The CNIL also identifies non-compliance with the information and transparency obligations enshrined in Articles 12 and 13 GDPR. These include:

  • failure to ensure that temporary workers received a privacy policy before their personal data was collected using scanners (until April 2020). Merely making the policy available on the intranet was deemed insufficient, especially considering that temporary workers operate in a warehouse environment without easy access to computers;
  • inadequate notification of the video surveillance systems to both employees and external visitors. Essential information such as the duration of data retention, the right to file a complaint with the CNIL, and the contact details of the data protection officer were not provided on notice boards or in any documents.
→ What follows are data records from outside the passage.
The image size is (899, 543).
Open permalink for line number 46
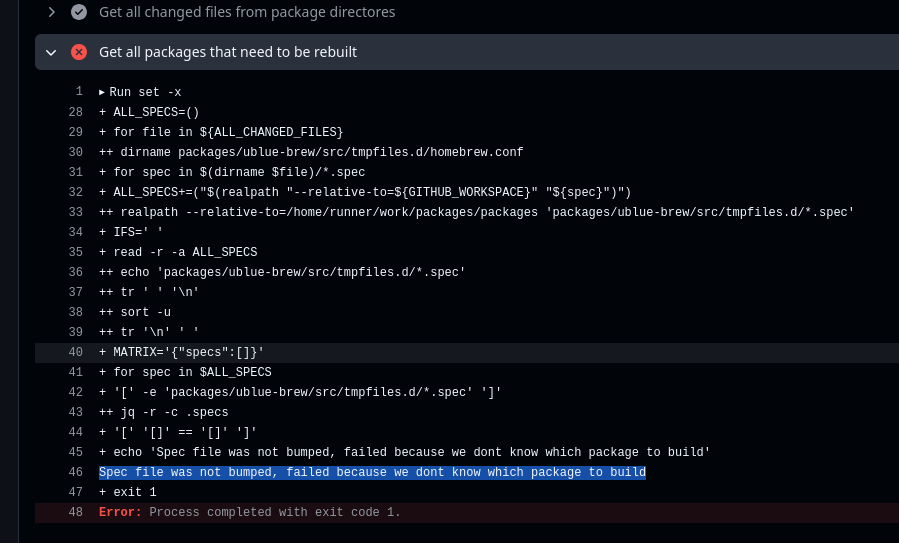click(x=75, y=472)
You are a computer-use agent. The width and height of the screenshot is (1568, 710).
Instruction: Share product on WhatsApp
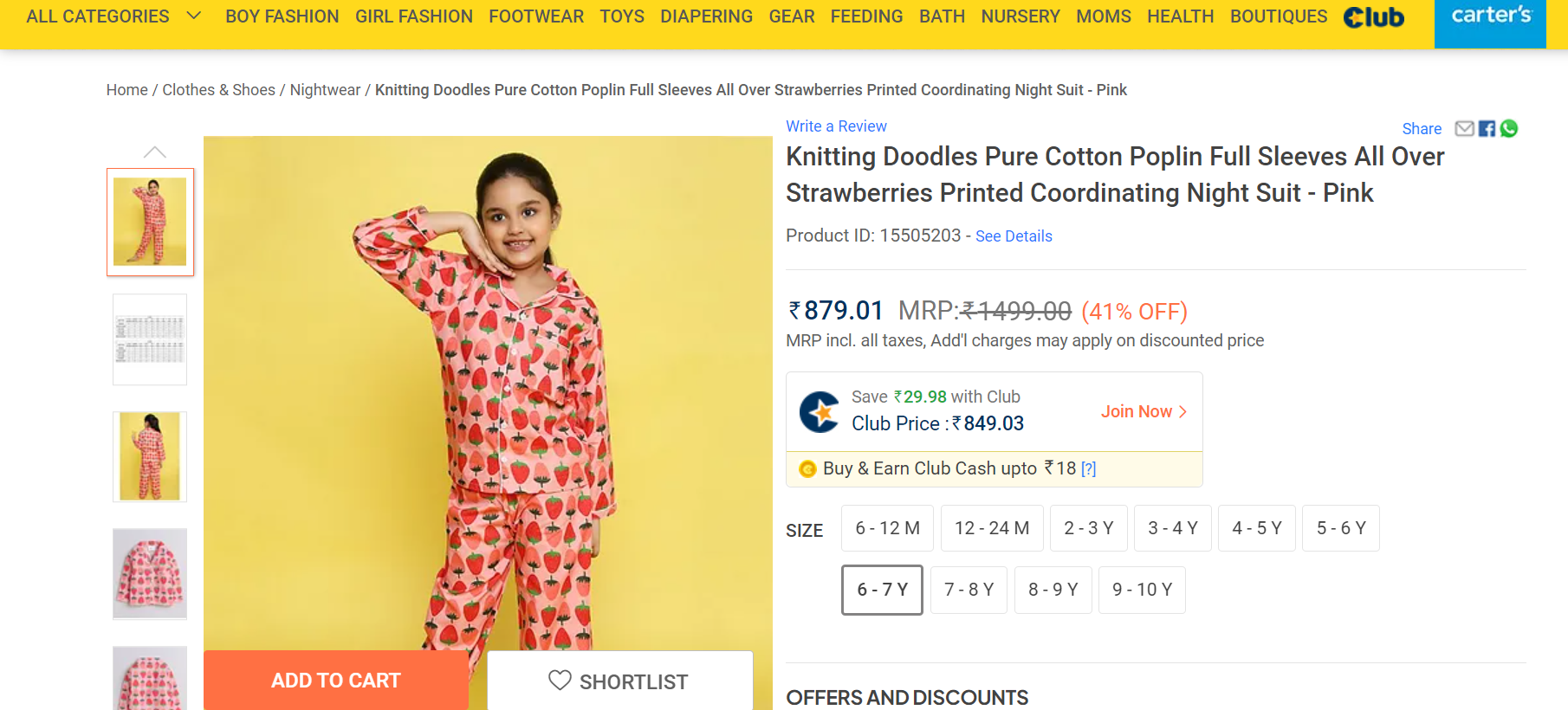tap(1509, 129)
The CNIL emphasises that such information is crucial to guarantee fair and transparent treatment in the context of continuous filming of employees in their workplace.

Finally, the CNIL identifies two breaches of Article 32 of the GDPR. Firstly, the access to the video surveillance software is deemed insufficiently secure, since the access account to the video surveillance software is shared between several users while not having shared accounts is among the essential precautions to guarantee effective traceability of access and actions carried out in an information system. Second, the access password to connect to the video surveillance software is considered as not strong enough, with twelve characters composed only of lowercase letters and numbers and no additional security measures (such as a delay in access to the account after several failures).

As a result, the CNIL calculates the amount of the fine based on the annual turnover of AFL, while the rapporteur was suggesting referring to the annual turnover of the parent company, Amazon.com Inc. The reason is that the CNIL considers that the economic unit to be taken into account with regard to the activity linked to the processing in question is AFL.

Interestingly, in order to determine the final amount of the fine, the CNIL indicates that it took into account the fact that the constraints imposed on employees through this monitoring contributed directly to the company’s economic gains and gave it a competitive advantage over other companies on the online sales market.

This decision reminds companies of the necessity to use proportionate means of monitoring employees’ activities in the workplace and to have strong security measures when using any video surveillance in the workplace. Indeed, as mentioned in its 2022 annual report, the CNIL received 663 complaints from employees in 2022 arguing they were subject to unlawful surveillance measures under the GDPR. In addition, video surveillance devices were in 2022 the tools most often reported to the CNIL (542 complaints).